Nunca recuso. Dantes, tinha regras mais rígidas. O momento da refeição, por exemplo, era sagrado e fazia questão de o demonstrar. Agora, sou mais benevolente. Ontem, por exemplo: estava muito bem na praia de Sesimbra, deitadinho ao lado da minha mulher, aquele momento em que estamos quase a adormecer e a curtir o sol depois de tomar um banho, quando um grupo de miúdos, uns sete ou oito, veio pedir uma fotografia. O que se lhes responde? Levantei-me, fiz a minha melhor cara e recolhi à toalha.

Nas entrevistas, nos eventos, aparece sempre bem disposto, divertido, feliz. Personagem, ou a vida corre-lhe mesmo muito bem?
Nem sempre foi assim. Há uns dez ou quinze anos tinha um lado naturalmente depressivo, talvez até paradoxal tendo em conta as palhaçadas que fazia. Depois, fui resolvendo esse lado.

Afinal, os humoristas, os «ganda malucos» cabem bem no retrato do tipo depressivo.
Sim, tem razão. Era muito exigente comigo próprio, auto-pressionava-me, perdia-me com frequência em dúvidas existenciais fortissímas. Felizmente, a idade dá-nos coisas boas. A idade, a estabilidade familiar, a paternidade, o facto de ser feliz naquilo que faço apaziguaram-me. Hoje, seria muito estúpido não ser feliz, não estar grato. Imponho a mim mesmo um otimismo e uma gratidão, faço por ser feliz. Sim, posso dizer que hoje essa imagem bem disposta corresponde à realidade. É onde estou agora: de bem com a vida e com aquilo que faço.

No início, a provocação era uma necessidade, uma resposta ao lado depressivo e tímido?
Não só, mas também. Por um lado, não era nada pensado, por outro, sim, na medida em que eu queria ser um apresentador como pensava que deveria ser um apresentador jovem.

Inspirava-se em quem?
Em ninguém. Em finais dos anos 1990 (1996) não havia referências. Tinha visto umas coisas na MTV e estava um pouco perdido. Ser brincalhão, divertido, confiante, ajudava a disfarçar a minha timidez e a minha insegurança.

Ainda há réstias desse Unas inicial?
Há sempre alguma insegurança, mas hoje assumo-a. Hoje, as minhas inseguranças, defeitos, falhas, são assumidas.

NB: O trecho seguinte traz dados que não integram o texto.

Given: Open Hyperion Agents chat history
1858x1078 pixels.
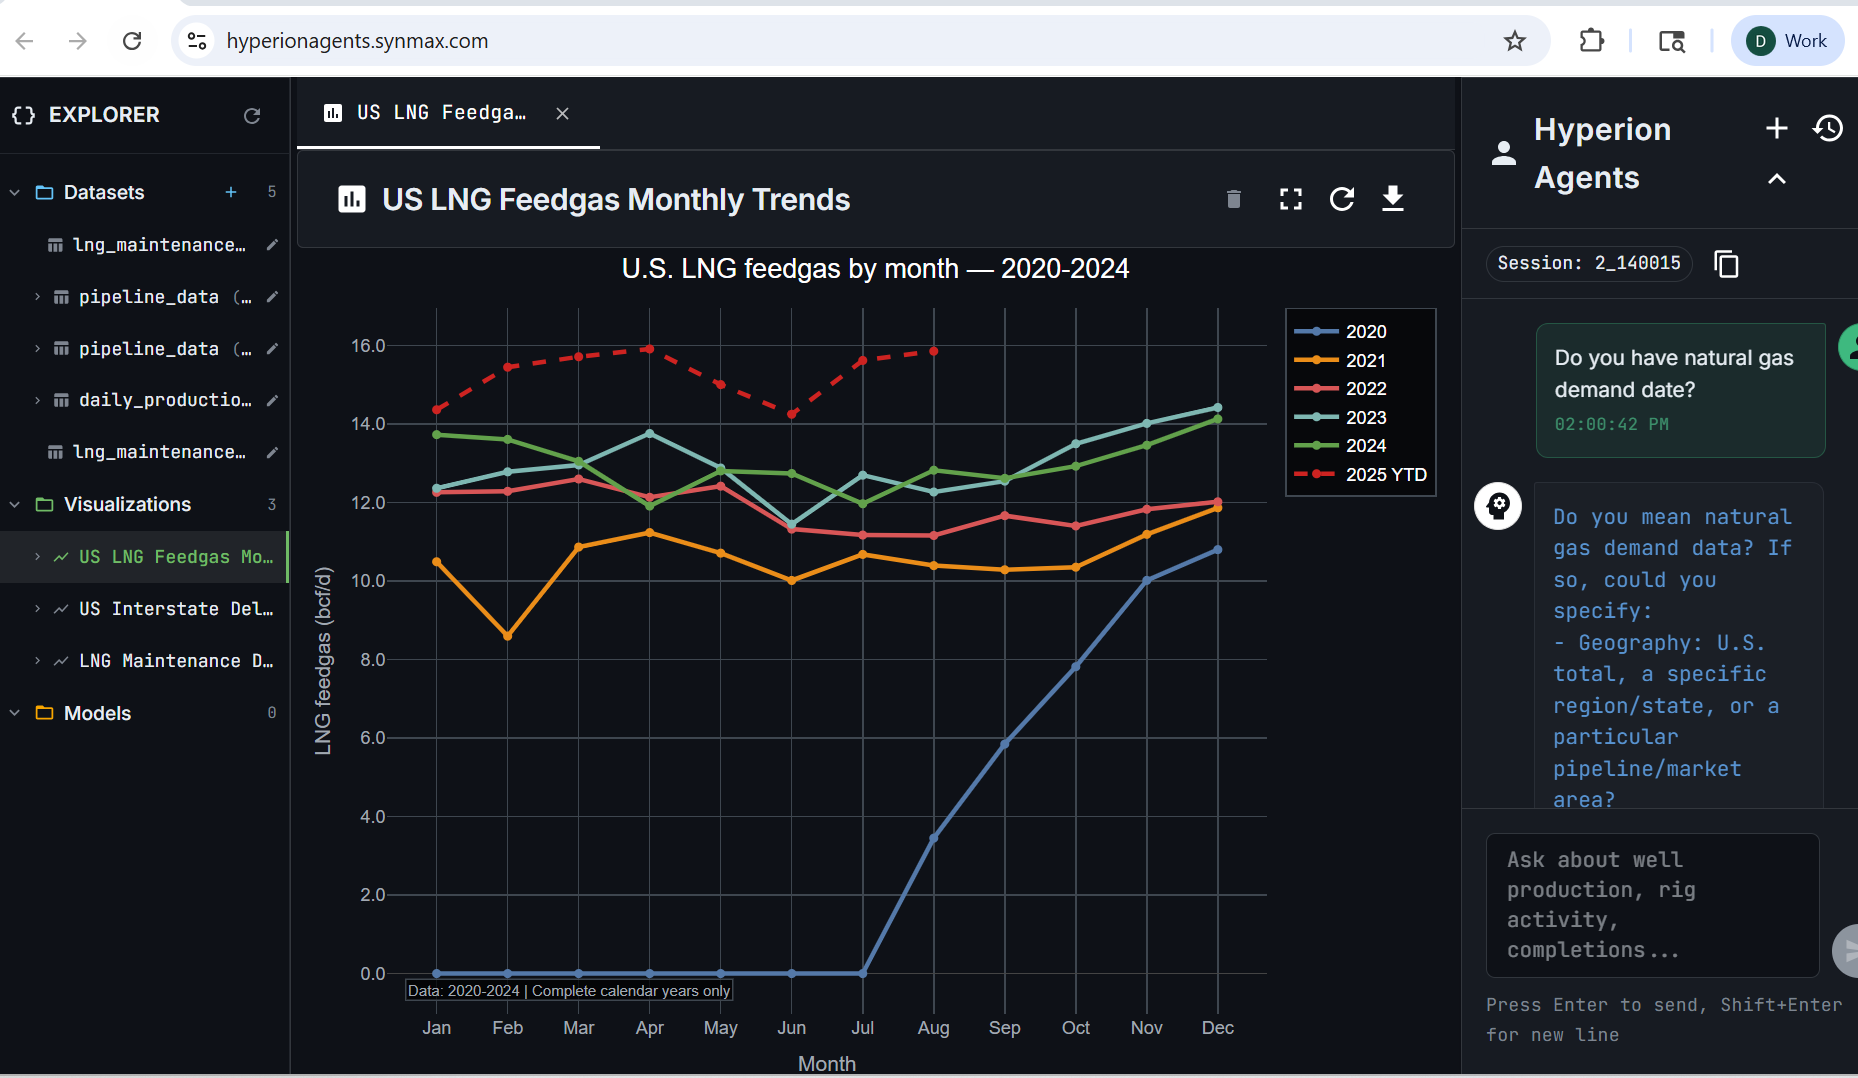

Tem mais auto-estima, é isso?
A auto-estima vai bem, obrigado. Mas não vou negar que há momentos em que me vou abaixo, por qualquer coisa que acontece ou quando um objetivo não é atingido.

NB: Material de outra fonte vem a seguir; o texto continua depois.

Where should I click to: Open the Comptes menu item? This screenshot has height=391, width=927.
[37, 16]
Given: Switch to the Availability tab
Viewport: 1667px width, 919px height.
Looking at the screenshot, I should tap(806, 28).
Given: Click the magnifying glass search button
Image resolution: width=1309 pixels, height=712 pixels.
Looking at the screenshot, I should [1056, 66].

E momentos de ego inflamado?
Não tenho e aí é que está: infelizmente perdi isso (se bem que a internet está agora a trazer-mo de novo). Já me frustrei tanto, já me desiludi tanto com o showbiz que dificilmente me apaixono. Já aprendi que todos os projetos têm um fim e que os resultados esperados nem sempre aparecem. Portanto, não crio expetativas. O mais certo é que redundem em desilusões. Por vezes, é claro, sabe bem estar em alta. Aconteceu-me há dois anos. Mas uma fase boa pode não querer dizer uma fase feliz. Penso sempre que a vaga pode desaparecer a qualquer momento. Afinal, o sucesso é o que sabemos.

O que é sucesso?
É estarmos grande parte do nosso tempo a fazer o que gostamos de fazer. O ideal é que a esse gozo corresponda o reconhecimento dos outros e a compensação financeira à altura. Mas nem sempre é assim. Por isso, se tiver de optar, opto decididamente por ser feliz.

Gosta muito do que faz, mas não gosta do mundo em que se mexe. É isso?
É isso mesmo. Este meio é muito ingrato e muito injusto. Dependemos de muitos fatores: das direções que decidem, das modas, da concorrência. Temos de fazer concessões, de engolir sapos, e desiludimo-nos. Não é um caminho fácil. Chegar ao topo não é difícil. Difícil é ficar lá. Dificílimo é recuperar de uma queda.

Sabe o que isso é.
Sei o que isso é. Em 2006, depois do pouco sucesso do concurso Pegar ou Largar, na SIC, entrei em depressão. Tive dúvidas muito grandes, perguntei-me muitas vezes se teria valor para me manter no «negócio». Estava muito desiludido. Lá está: tinha pensado que iria por determinado caminho e a expetativa frustrou-se. Deixei de ter convites para fazer televisão. Fiz uma travessia do deserto.

Como funciona em adversidade?
Atualmente, com mindset. Parto para outra. Entre 2007/2010 fui um bocado abaixo.

Apesar de tudo foi um período em que fez rádio e teatro.
E, sobretudo, estreitei amizade com o Diogo Morgado, um momento importante na minha vida. O Diogo é empenhado, ambicioso no bom sentido da palavra, e inspirou-me. Paulatinamente, a vida começou a endireitar-se.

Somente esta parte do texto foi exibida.